20 mars 2020

La traversée des grandes eaux


"Un homme noble, humble dans son humilité,
peut traverser les grandes eaux."
                       Yi King

Un jour. Commencé au petit-déjeuner par l'interrogation éthique des critères de tri à l'entrée des unités de soins intensifs (USI) des malades en détresse respiratoire. Y succèdent les images de la construction d'un hôpital de campagne dans la région Grand Est pour soutenir la lutte contre le Covid-19, et celles de l’envoi d’un navire-hôpital (le USNS Comfort) de 1 000 chambres avec salles d’opération,  dans le port de New York. Dans l'urgence, des patients sous respirateur sont transférés par avion sanitaire de Mulhouse  à Marseille. Un reportage bouleversant dans les hôpitaux de Bergame (Italie) révèle le désarroi d'un corps médical impuissant à sauver ses patients âgés qui décèdent les uns après les autres. Un jour terminé par la lecture inspirante d'un petit bijou d'écriture de mon ami Francis Dannemark. Un conte moral qui nous révèle le secret pour traverser les grandes eaux, "la vieille regarde les enfants. Et très vite, juste avant d'éclater de rire, elle dit : voilà, c'est très simple, je ne savais pas très bien nager à cette époque-là, lui non plus d'ailleurs, et on avait un peu peur ; alors on a traversé en se tenant par la main. Et on n'a rien emporté d'autre." 

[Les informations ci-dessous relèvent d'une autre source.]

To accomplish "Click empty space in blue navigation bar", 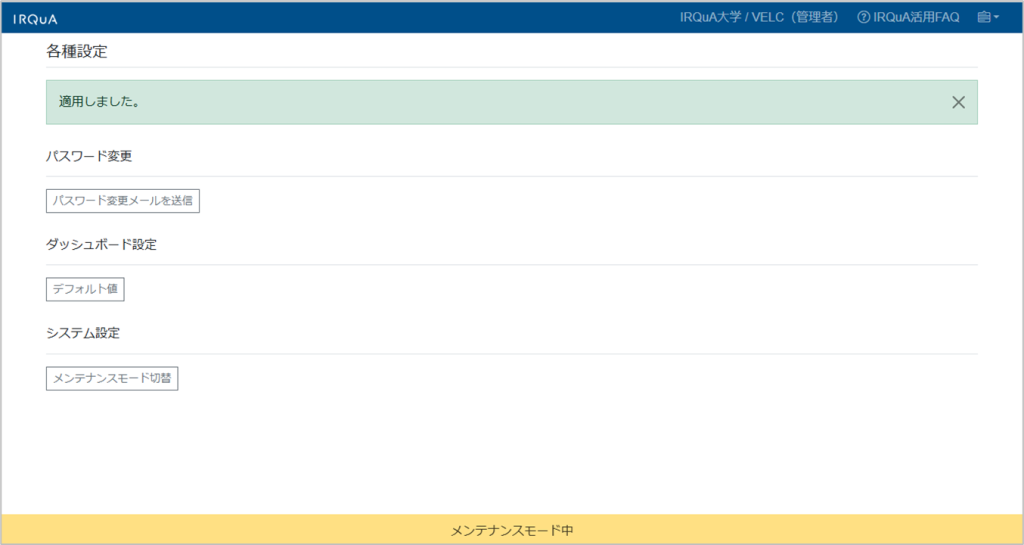I will coord(350,17).
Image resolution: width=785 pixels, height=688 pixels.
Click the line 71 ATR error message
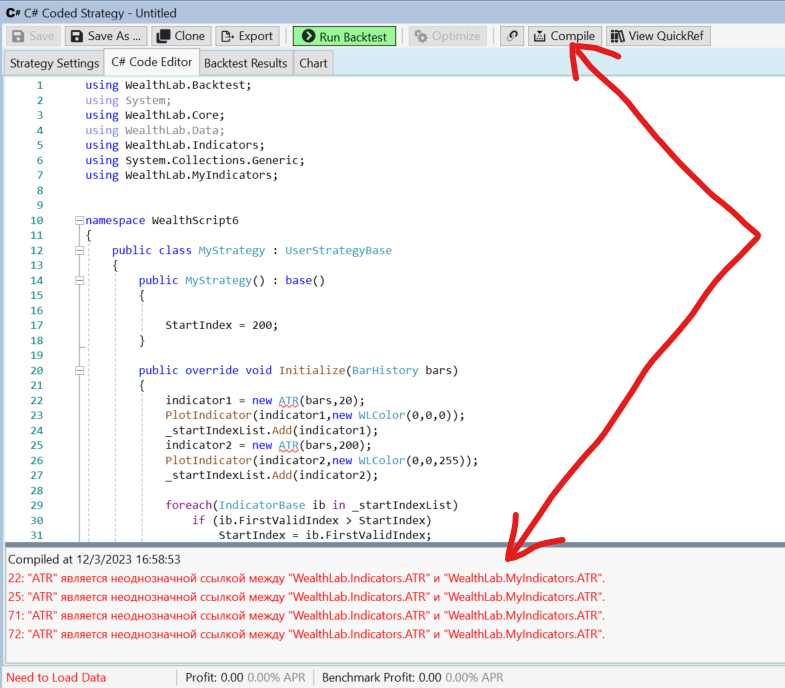point(306,615)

Entre ces deux moments de lecture, j'ai été à la rencontre de quelques patients en fin de vie, âgés et porteurs de pathologies intriquées les rendant infiniment vulnérables, les interrogeant sur ce qu'ils souhaitaient au cas où, atteint par le virus,  leur état se dégradait rapidement. Informés du risque vital, attendent-ils de nous une démarche maximaliste les faisant bénéficier d'un placement en soins intensifs avec éventualité d'une respiration assistée, ou préfèrent-ils demeurer dans leur environnement habituel (le plus souvent une maison de repos et de soins) entouré des soins de première ligne performants auxquels ils font confiance. Leur souhait est ensuite communiqué aux soignants et notifié dans leur dossier médical de manière simple et immédiatement compréhensible: Corona USI SI/USI NO. Rencontres merveilleuses de personnes exceptionnelles par leur vision du sens de l'existence. L'une d'elle ajoute à son souhait de mourir dignement dans son lit, entourée des souvenirs chers de toute une existence, une vision altruiste à laquelle je ne m'attendais guère.  Évoquant le père Maximilien Kolbe mort à Auschwitz, où il avait proposé de mourir à la place d'un père de famille, elle précise: "je suis en fin de vie et il me plairait vraiment de la terminer par un don, laissant une place en soins intensifs à un plus jeune qui en bénéficiera plus utilement que moi."  Attitude d'une dignité extrême, qui replace le patient le plus démuni au centre des choix éthiques d'un tri hospitalier difficile, et donne au médecin de famille la possibilité de personnaliser cette décision de tout ce qui a pu la construire. 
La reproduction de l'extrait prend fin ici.